N: Físicamente existe. No sé si el nacimiento de cualquiera de nosotros sea lo mismo que su muerte. Muchos seres nacen y mueren todos los días.

M: ¿Qué es la muerte?
N: La muerte es el cese de un ente físico. Lo que aterra es el dolor que precede a la muerte.

M: ¿En qué consiste ese dolor?
N: Distintos tipos de padecimiento; actos continuos de decepción; cuestionamiento diario; un accidente, una agonía física; una herida en el alma. ¿Por qué preguntan tanto sobre la existencia?

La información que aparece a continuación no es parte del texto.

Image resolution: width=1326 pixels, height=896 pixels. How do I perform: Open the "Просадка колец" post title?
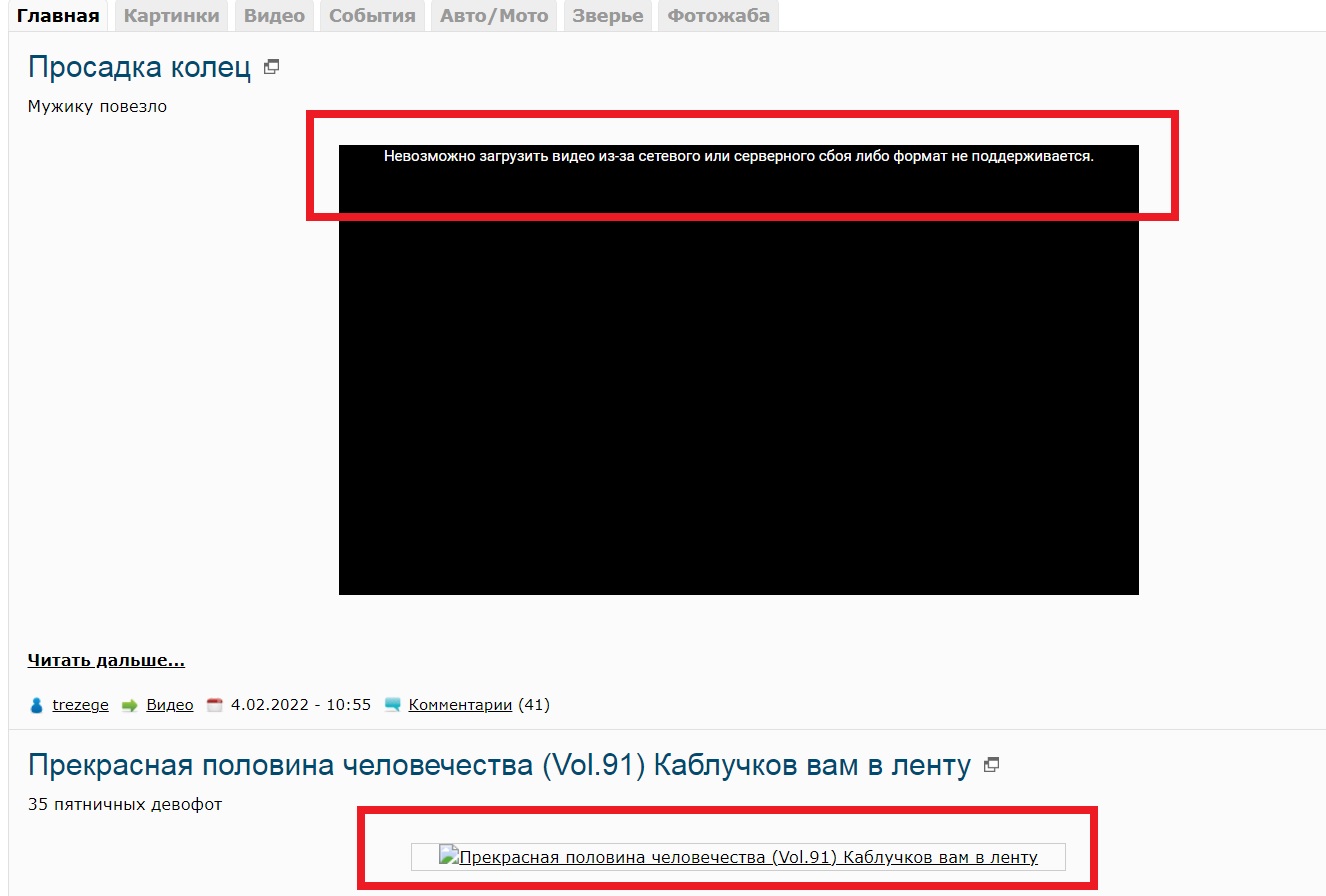pos(139,67)
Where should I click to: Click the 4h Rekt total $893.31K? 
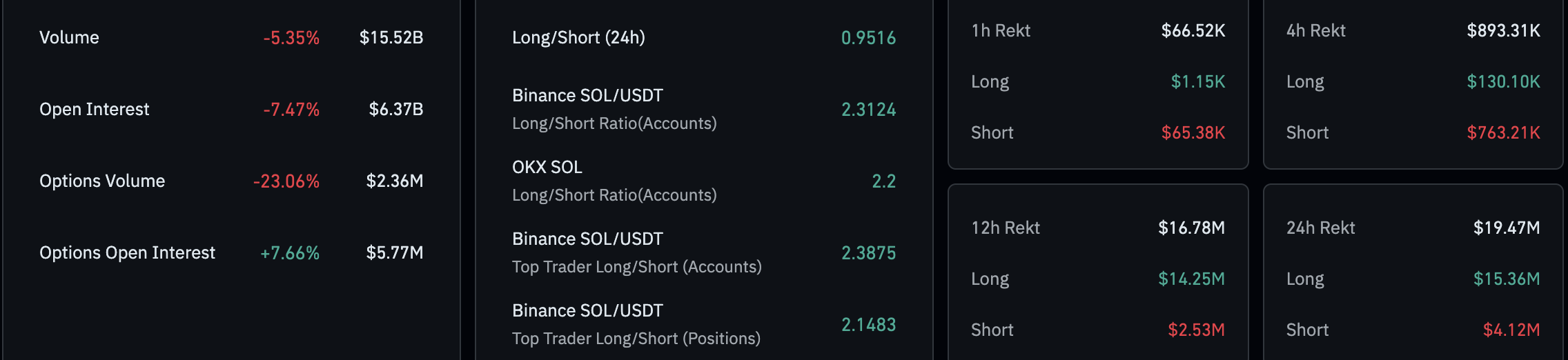click(1503, 30)
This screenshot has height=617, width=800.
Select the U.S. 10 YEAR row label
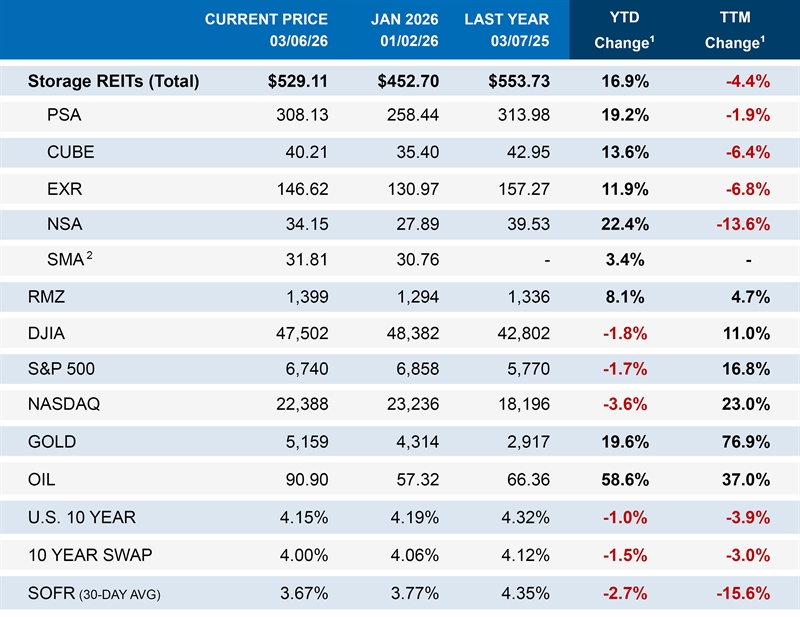point(82,517)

M: No sabemos. Háblenos de sus ojos
N: ¿Por qué de mis ojos?

M: Porque son bellos.
N: Muchas gracias. Alguna vez compusimos con un viejo amigo una canción que se titulaba “Mis ojos están extraterrestres”. Quizá eso sea lo único que tenga que decir.

M: ¿Queda algo para mañana?
N: Rutina. Ese es el desayuno constante de mañana. ¡A alimentarnos pues!

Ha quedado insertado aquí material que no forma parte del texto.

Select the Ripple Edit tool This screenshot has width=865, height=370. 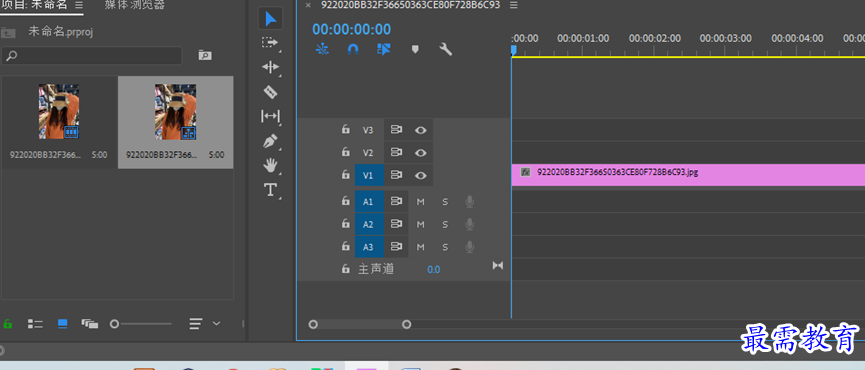[x=270, y=67]
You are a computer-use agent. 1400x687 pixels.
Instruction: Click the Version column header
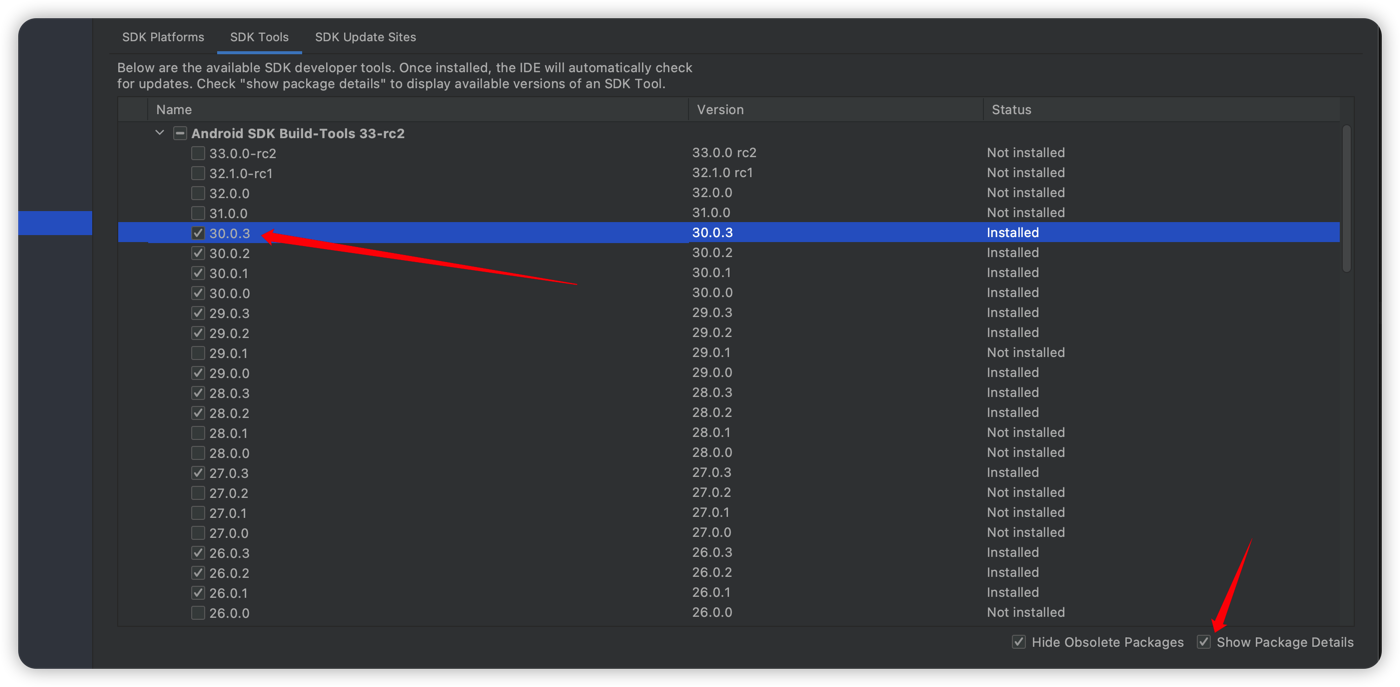pyautogui.click(x=720, y=110)
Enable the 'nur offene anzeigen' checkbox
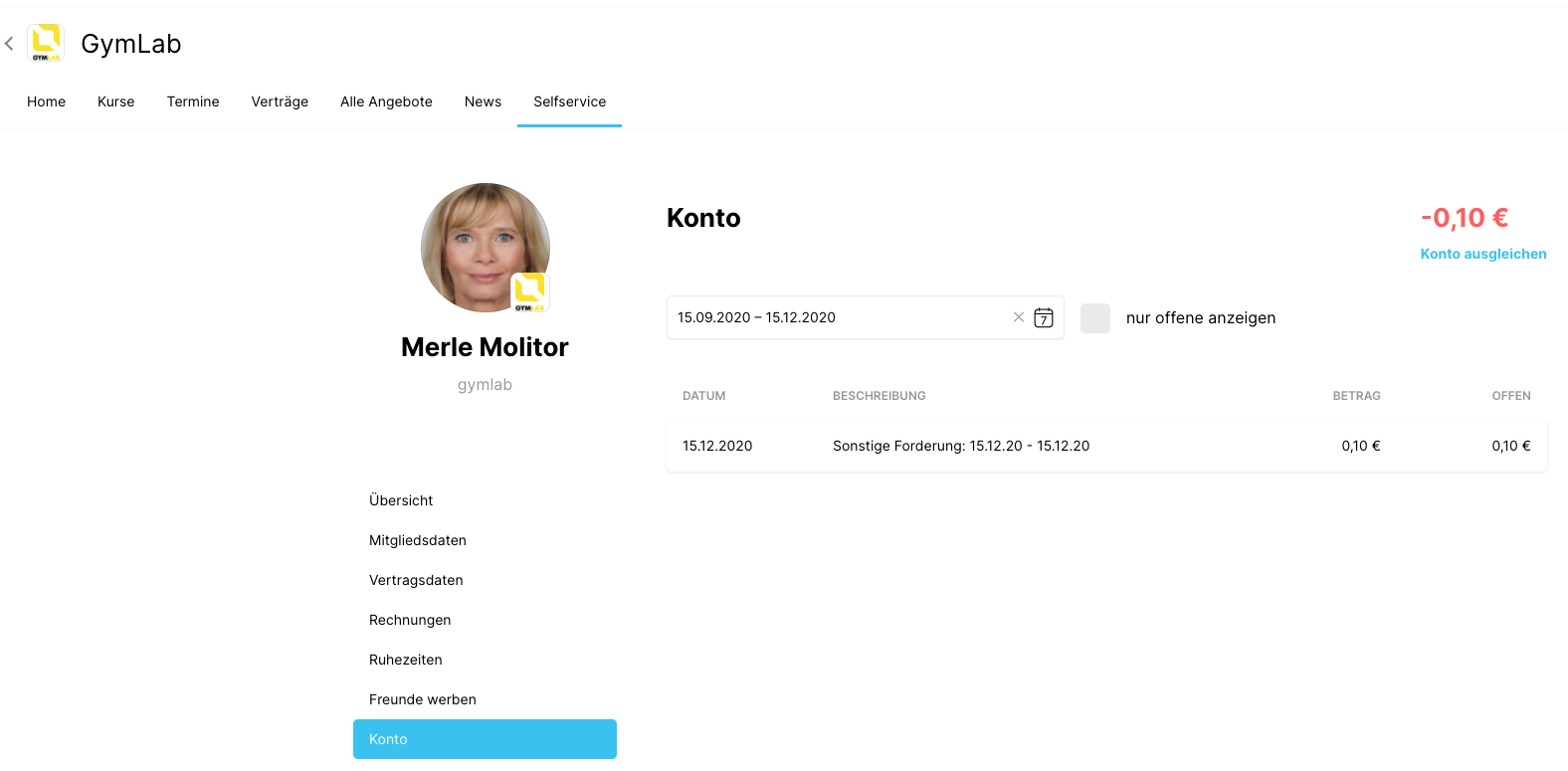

M: ¿Tiene proyectos a futuro?
N: Pretextos. Proyectos, ninguno.

M: ¿Qué piensa del amor entre hombres?
N: Por fin una pregunta interesante. (Risa filena). No, cada cual tiene el derecho de amar a cualquiera. Ustedes, por ejemplo, podrían amarse… y mucho.

M: ¿Usted ama a alguien?
N: Claro que sí. La novia, los familiares y amigos.

M: ¿Ama las estrellas o la aurora?
N: Ambos son hermosos: son símbolos de lo decadente que se extingue. Son preciosos. (Risa de marica).

Por un momento Nelso se incómoda con la entrevista y ordena que a cada frase que él emita se le ponga la aclaración de que ríe como una marica.

M: ¿Cómo le afecta la belleza femenina?
N: Como una herida de la cual no se tiene recuperación.

M: ¿Una herida mortal?
N: Mortal. Peor aún, deja vivir para soportarla. (Sonríe a otros chicos que vagan por el bar).

M: Y la belleza masculina…
N: También existe. No me fijo mucho en ella pero existe. A ellas les fascina y a algunos hombres también.

M: ¿Espera la muerte?
N: No la niego. Si llega la acepto. Será un gran momento.

M: ¿Qué significa su obra, tanto para usted como para el mundo?
N: ¡Pero es que no hay obra!

M: Falso. Su silencio es un monumento legado a una civilización de humanos que fracasaron. ¿Qué puede decir al respecto?
N: La humanidad fracasó, no hay nada que hacer. Si yo le sirvo de monumento, cumpliré al menos algún propósito.

M: ¿Queda algo por vivir?
N: Viéndolo bien, cosas absolutamente triviales: una ida al campo, unas cervezas, una conversación. Nada más o pocas cosas.

M: ¿Quiere decir algo más?
N: Apreciados amigos: no comprendo esta entrevista, pero les quiero mucho.